**Action item**
Whatever the listing holds, output it without alteration.

•••

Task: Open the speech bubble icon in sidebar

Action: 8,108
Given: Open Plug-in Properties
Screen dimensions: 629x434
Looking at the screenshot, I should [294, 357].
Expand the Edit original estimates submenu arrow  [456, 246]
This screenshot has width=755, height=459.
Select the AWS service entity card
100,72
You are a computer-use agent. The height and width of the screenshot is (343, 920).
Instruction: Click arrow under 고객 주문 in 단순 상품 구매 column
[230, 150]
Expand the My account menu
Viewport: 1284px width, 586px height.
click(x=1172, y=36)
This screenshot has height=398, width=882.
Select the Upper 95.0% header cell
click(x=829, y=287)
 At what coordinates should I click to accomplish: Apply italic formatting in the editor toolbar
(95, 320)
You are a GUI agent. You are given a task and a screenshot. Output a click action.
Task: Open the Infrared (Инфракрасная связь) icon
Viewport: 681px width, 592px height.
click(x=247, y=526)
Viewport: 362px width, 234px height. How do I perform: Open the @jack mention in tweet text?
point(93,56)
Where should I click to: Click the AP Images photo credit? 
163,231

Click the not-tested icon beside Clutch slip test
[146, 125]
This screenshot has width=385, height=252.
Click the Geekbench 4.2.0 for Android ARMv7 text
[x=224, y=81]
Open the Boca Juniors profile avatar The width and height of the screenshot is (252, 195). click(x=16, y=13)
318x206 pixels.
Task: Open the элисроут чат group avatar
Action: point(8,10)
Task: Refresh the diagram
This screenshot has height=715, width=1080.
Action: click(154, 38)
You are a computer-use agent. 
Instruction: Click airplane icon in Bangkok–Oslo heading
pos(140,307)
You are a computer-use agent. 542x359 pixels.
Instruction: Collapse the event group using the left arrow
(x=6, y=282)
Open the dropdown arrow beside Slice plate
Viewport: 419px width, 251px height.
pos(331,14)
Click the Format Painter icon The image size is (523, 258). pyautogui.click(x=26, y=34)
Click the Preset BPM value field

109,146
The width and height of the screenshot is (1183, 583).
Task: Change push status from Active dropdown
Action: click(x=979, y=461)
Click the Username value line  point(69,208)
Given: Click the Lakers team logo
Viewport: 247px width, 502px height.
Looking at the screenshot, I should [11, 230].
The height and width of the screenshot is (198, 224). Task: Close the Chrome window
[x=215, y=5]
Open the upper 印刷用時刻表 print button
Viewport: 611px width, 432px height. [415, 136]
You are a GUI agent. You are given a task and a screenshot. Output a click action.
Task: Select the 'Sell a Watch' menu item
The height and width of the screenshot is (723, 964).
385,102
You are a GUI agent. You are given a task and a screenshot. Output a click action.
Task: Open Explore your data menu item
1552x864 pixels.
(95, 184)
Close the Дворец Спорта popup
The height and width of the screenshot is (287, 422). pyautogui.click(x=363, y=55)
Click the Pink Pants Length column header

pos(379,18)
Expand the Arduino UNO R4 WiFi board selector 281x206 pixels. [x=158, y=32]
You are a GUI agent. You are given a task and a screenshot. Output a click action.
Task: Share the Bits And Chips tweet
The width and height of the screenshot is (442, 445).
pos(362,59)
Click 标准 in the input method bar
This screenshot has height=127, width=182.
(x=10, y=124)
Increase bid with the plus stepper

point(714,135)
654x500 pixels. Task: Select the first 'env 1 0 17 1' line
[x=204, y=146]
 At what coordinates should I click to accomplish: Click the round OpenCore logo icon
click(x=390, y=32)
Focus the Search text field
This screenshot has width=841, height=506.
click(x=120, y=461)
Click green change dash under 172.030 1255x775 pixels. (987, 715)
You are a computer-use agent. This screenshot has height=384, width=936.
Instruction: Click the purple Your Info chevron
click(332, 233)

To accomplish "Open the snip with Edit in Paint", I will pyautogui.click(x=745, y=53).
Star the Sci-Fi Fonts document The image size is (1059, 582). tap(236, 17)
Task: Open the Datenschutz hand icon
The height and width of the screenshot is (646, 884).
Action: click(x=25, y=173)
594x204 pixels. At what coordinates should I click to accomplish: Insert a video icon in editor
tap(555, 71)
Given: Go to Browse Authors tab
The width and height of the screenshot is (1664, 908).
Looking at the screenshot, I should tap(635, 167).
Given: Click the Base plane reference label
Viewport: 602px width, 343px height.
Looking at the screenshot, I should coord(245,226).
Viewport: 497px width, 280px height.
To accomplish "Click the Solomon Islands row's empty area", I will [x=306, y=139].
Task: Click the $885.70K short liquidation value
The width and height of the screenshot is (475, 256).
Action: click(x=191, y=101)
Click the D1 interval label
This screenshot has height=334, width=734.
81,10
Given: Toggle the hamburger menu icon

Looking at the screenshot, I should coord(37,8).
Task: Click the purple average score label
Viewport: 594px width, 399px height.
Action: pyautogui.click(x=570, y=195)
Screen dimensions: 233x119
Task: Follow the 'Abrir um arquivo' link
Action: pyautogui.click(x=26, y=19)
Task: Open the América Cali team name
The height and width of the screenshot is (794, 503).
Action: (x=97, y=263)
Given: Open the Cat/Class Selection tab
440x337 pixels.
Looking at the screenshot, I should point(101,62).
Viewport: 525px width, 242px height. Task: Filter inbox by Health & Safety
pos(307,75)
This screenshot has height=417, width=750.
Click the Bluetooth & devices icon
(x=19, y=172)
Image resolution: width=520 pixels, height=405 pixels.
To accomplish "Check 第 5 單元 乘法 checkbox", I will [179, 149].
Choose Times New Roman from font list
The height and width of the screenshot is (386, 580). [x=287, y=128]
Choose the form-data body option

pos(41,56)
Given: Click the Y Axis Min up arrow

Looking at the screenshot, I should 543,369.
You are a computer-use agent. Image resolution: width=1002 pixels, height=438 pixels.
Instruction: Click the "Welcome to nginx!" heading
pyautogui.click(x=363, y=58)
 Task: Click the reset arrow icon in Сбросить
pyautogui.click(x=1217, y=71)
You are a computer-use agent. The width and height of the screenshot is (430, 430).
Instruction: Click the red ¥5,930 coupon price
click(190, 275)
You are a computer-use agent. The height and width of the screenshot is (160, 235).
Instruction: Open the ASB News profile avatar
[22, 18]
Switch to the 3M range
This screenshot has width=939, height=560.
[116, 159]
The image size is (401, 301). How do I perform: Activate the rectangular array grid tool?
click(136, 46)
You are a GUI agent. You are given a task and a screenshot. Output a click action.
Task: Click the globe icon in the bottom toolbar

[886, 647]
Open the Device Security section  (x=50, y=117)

•••

**Exercise output**
Task: Open the speech bubble icon in sidebar

Action: 8,108
Given: Open Plug-in Properties
Screen dimensions: 629x434
Looking at the screenshot, I should [294, 357].
Expand the Edit original estimates submenu arrow  [456, 246]
This screenshot has width=755, height=459.
Select the AWS service entity card
100,72
You are a computer-use agent. The height and width of the screenshot is (343, 920).
Instruction: Click arrow under 고객 주문 in 단순 상품 구매 column
[230, 150]
Expand the My account menu
Viewport: 1284px width, 586px height.
click(x=1172, y=36)
This screenshot has height=398, width=882.
Select the Upper 95.0% header cell
click(x=829, y=287)
 At what coordinates should I click to accomplish: Apply italic formatting in the editor toolbar
(95, 320)
You are a GUI agent. You are given a task and a screenshot. Output a click action.
Task: Open the Infrared (Инфракрасная связь) icon
Viewport: 681px width, 592px height.
click(x=247, y=526)
Viewport: 362px width, 234px height. How do I perform: Open the @jack mention in tweet text?
point(93,56)
Where should I click to: Click the AP Images photo credit? 
163,231

Click the not-tested icon beside Clutch slip test
[146, 125]
This screenshot has width=385, height=252.
Click the Geekbench 4.2.0 for Android ARMv7 text
[x=224, y=81]
Open the Boca Juniors profile avatar The width and height of the screenshot is (252, 195). click(x=16, y=13)
318x206 pixels.
Task: Open the элисроут чат group avatar
Action: point(8,10)
Task: Refresh the diagram
This screenshot has height=715, width=1080.
Action: click(154, 38)
You are a computer-use agent. 
Instruction: Click airplane icon in Bangkok–Oslo heading
pos(140,307)
You are a computer-use agent. 542x359 pixels.
Instruction: Collapse the event group using the left arrow
(x=6, y=282)
Open the dropdown arrow beside Slice plate
Viewport: 419px width, 251px height.
pos(331,14)
Click the Format Painter icon The image size is (523, 258). pyautogui.click(x=26, y=34)
Click the Preset BPM value field

109,146
The width and height of the screenshot is (1183, 583).
Task: Change push status from Active dropdown
Action: click(x=979, y=461)
Click the Username value line  point(69,208)
Given: Click the Lakers team logo
Viewport: 247px width, 502px height.
Looking at the screenshot, I should [11, 230].
The height and width of the screenshot is (198, 224). Task: Close the Chrome window
[x=215, y=5]
Open the upper 印刷用時刻表 print button
Viewport: 611px width, 432px height. [415, 136]
You are a GUI agent. You are given a task and a screenshot. Output a click action.
Task: Select the 'Sell a Watch' menu item
The height and width of the screenshot is (723, 964).
385,102
You are a GUI agent. You are given a task and a screenshot. Output a click action.
Task: Open Explore your data menu item
1552x864 pixels.
(95, 184)
Close the Дворец Спорта popup
The height and width of the screenshot is (287, 422). pyautogui.click(x=363, y=55)
Click the Pink Pants Length column header

pos(379,18)
Expand the Arduino UNO R4 WiFi board selector 281x206 pixels. [x=158, y=32]
You are a GUI agent. You are given a task and a screenshot. Output a click action.
Task: Share the Bits And Chips tweet
The width and height of the screenshot is (442, 445).
pos(362,59)
Click 标准 in the input method bar
This screenshot has height=127, width=182.
(x=10, y=124)
Increase bid with the plus stepper

point(714,135)
654x500 pixels. Task: Select the first 'env 1 0 17 1' line
[x=204, y=146]
 At what coordinates should I click to accomplish: Click the round OpenCore logo icon
click(x=390, y=32)
Focus the Search text field
This screenshot has width=841, height=506.
click(x=120, y=461)
Click green change dash under 172.030 1255x775 pixels. (987, 715)
You are a computer-use agent. This screenshot has height=384, width=936.
Instruction: Click the purple Your Info chevron
click(332, 233)

To accomplish "Open the snip with Edit in Paint", I will pyautogui.click(x=745, y=53).
Star the Sci-Fi Fonts document The image size is (1059, 582). tap(236, 17)
Task: Open the Datenschutz hand icon
The height and width of the screenshot is (646, 884).
Action: click(x=25, y=173)
594x204 pixels. At what coordinates should I click to accomplish: Insert a video icon in editor
tap(555, 71)
Given: Go to Browse Authors tab
The width and height of the screenshot is (1664, 908).
Looking at the screenshot, I should tap(635, 167).
Given: Click the Base plane reference label
Viewport: 602px width, 343px height.
Looking at the screenshot, I should coord(245,226).
Viewport: 497px width, 280px height.
To accomplish "Click the Solomon Islands row's empty area", I will [x=306, y=139].
Task: Click the $885.70K short liquidation value
The width and height of the screenshot is (475, 256).
Action: click(x=191, y=101)
Click the D1 interval label
This screenshot has height=334, width=734.
81,10
Given: Toggle the hamburger menu icon

Looking at the screenshot, I should coord(37,8).
Task: Click the purple average score label
Viewport: 594px width, 399px height.
Action: pyautogui.click(x=570, y=195)
Screen dimensions: 233x119
Task: Follow the 'Abrir um arquivo' link
Action: pyautogui.click(x=26, y=19)
Task: Open the América Cali team name
The height and width of the screenshot is (794, 503).
Action: (x=97, y=263)
Given: Open the Cat/Class Selection tab
440x337 pixels.
Looking at the screenshot, I should point(101,62).
Viewport: 525px width, 242px height. Task: Filter inbox by Health & Safety
pos(307,75)
This screenshot has height=417, width=750.
Click the Bluetooth & devices icon
(x=19, y=172)
Image resolution: width=520 pixels, height=405 pixels.
To accomplish "Check 第 5 單元 乘法 checkbox", I will [179, 149].
Choose Times New Roman from font list
The height and width of the screenshot is (386, 580). [x=287, y=128]
Choose the form-data body option

pos(41,56)
Given: Click the Y Axis Min up arrow

Looking at the screenshot, I should 543,369.
You are a computer-use agent. Image resolution: width=1002 pixels, height=438 pixels.
Instruction: Click the "Welcome to nginx!" heading
pyautogui.click(x=363, y=58)
 Task: Click the reset arrow icon in Сбросить
pyautogui.click(x=1217, y=71)
You are a computer-use agent. The width and height of the screenshot is (430, 430).
Instruction: Click the red ¥5,930 coupon price
click(190, 275)
You are a computer-use agent. The height and width of the screenshot is (160, 235).
Instruction: Open the ASB News profile avatar
[22, 18]
Switch to the 3M range
This screenshot has width=939, height=560.
[116, 159]
The image size is (401, 301). How do I perform: Activate the rectangular array grid tool?
click(136, 46)
You are a GUI agent. You are given a task and a screenshot. Output a click action.
Task: Click the globe icon in the bottom toolbar

[886, 647]
Open the Device Security section  (x=50, y=117)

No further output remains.